Electronics industry in Green challenge

Environmentally sub-standard components from many Asian suppliers are proving to be a new challenge for global electronics companies.

Environmentally sub-standard components from many Asian suppliers are proving to be a new challenge for global electronics companies.

Responding to concerns over the environmental effects of materials used in consumer electronics products, Philips creative director Oscar Peña has admitted that quality control of other manufacturers is an industry-wide problem.

As creative director of Philips Design, the design arm of the Dutch electronics giant, Peña says that maintaining control over third party-manufactured parts can present difficulties for the group.

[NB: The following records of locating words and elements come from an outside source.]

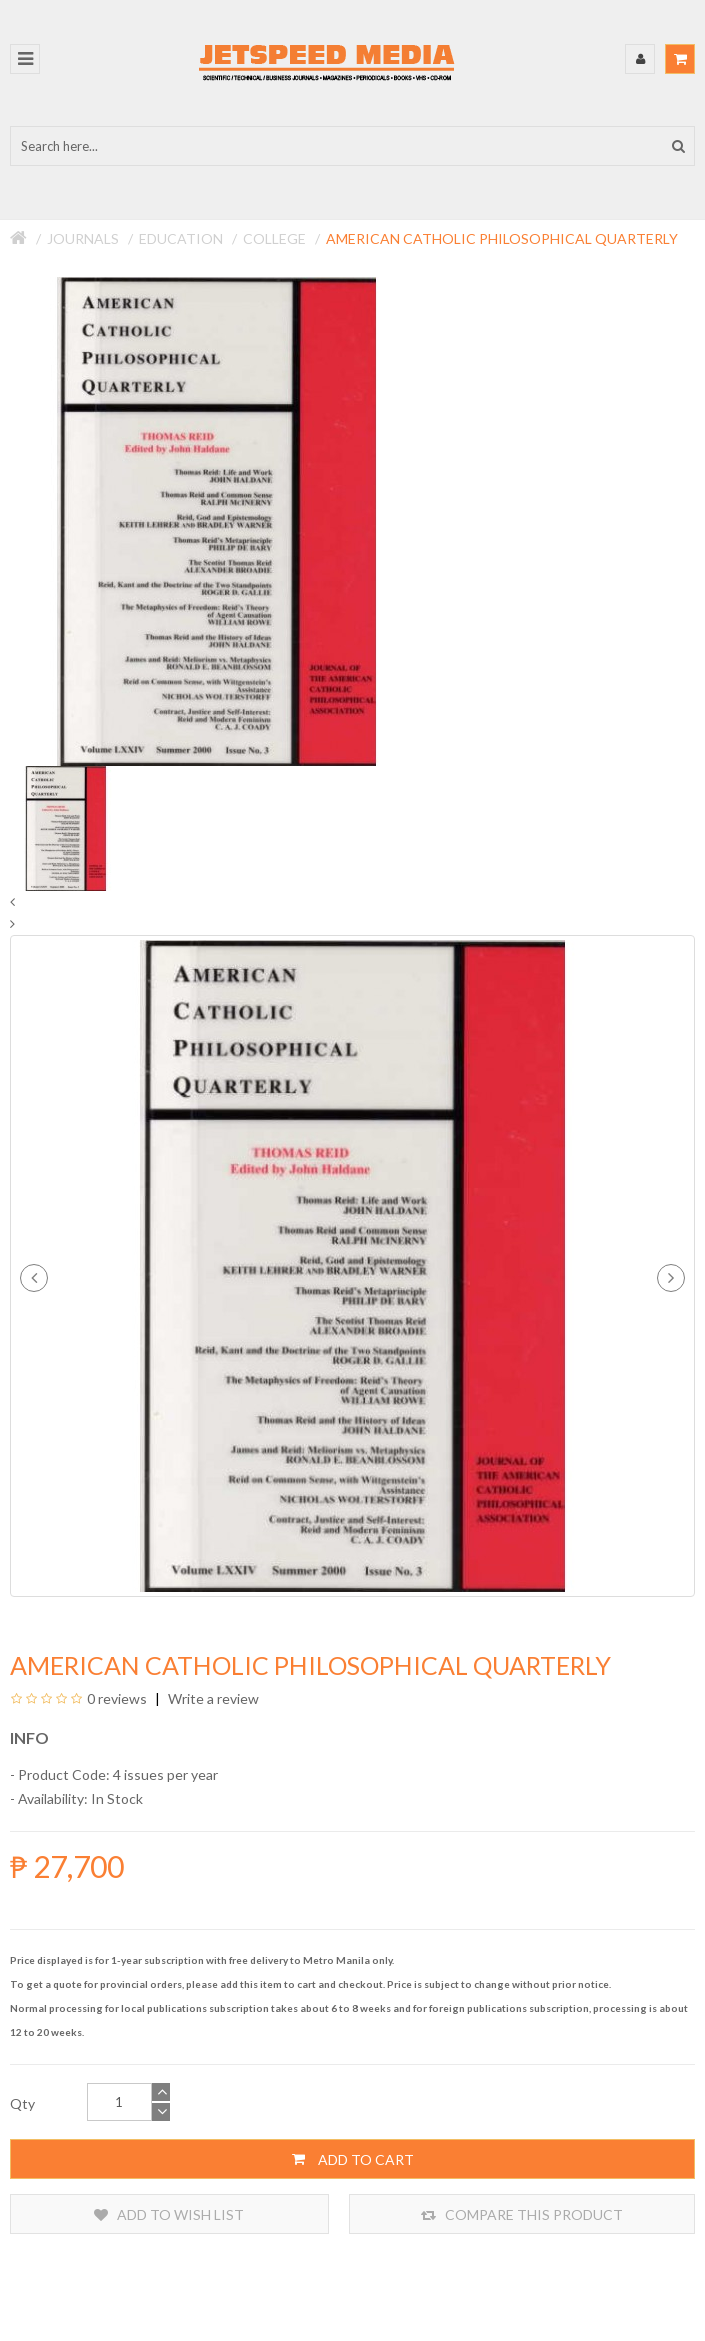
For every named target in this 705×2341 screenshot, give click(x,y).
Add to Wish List (169, 2214)
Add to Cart (353, 2159)
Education (181, 238)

‘It is an industry-wide challenge to [ensure] quality control of bought-in parts. But I am confident that we are responsible in this area,’ he says.

His global team of 11 design studios is responsible for all the product design and packaging of Philips consumer products. Peña has just launched his latest design, the Ambilight Full Surround flat-panel television (pictured).

‘I think we are very proactive on issues of sustainability and recycling. We already provide a service for recycling components for other companies,’ Peña adds.

The main issue driving electrical and electronics companies to consider sustainable product design is compliance with two new items of EC legislation: Directive on Waste Electrical and Electronic Equipment and Directive on the Restriction of Use of Certain Hazardous Substances in electrical and electronic equipment, according to business advice organisation Envirowise.

In a presentation of Philips’ home entertainment and domestic appliance products, Peña also previewed concept technologies that will be formally unveiled at the company’s Simplicity travelling roadshow, to be held at London’s Excel in October. Forecasting three-to-five years ahead, concepts in development include movement-controlled lighting and a light-shade that can match the colour of any object held up to its sensor.

Philips’s design studios employ about 450 designers around the world, with 250 at the headquarters in Eindhoven, The Netherlands, where Peña is based.

Although rivals Samsung and Yahama have set up design studios in London, at the moment there are no plans to develop a Philips design team in the capital, according to Peña.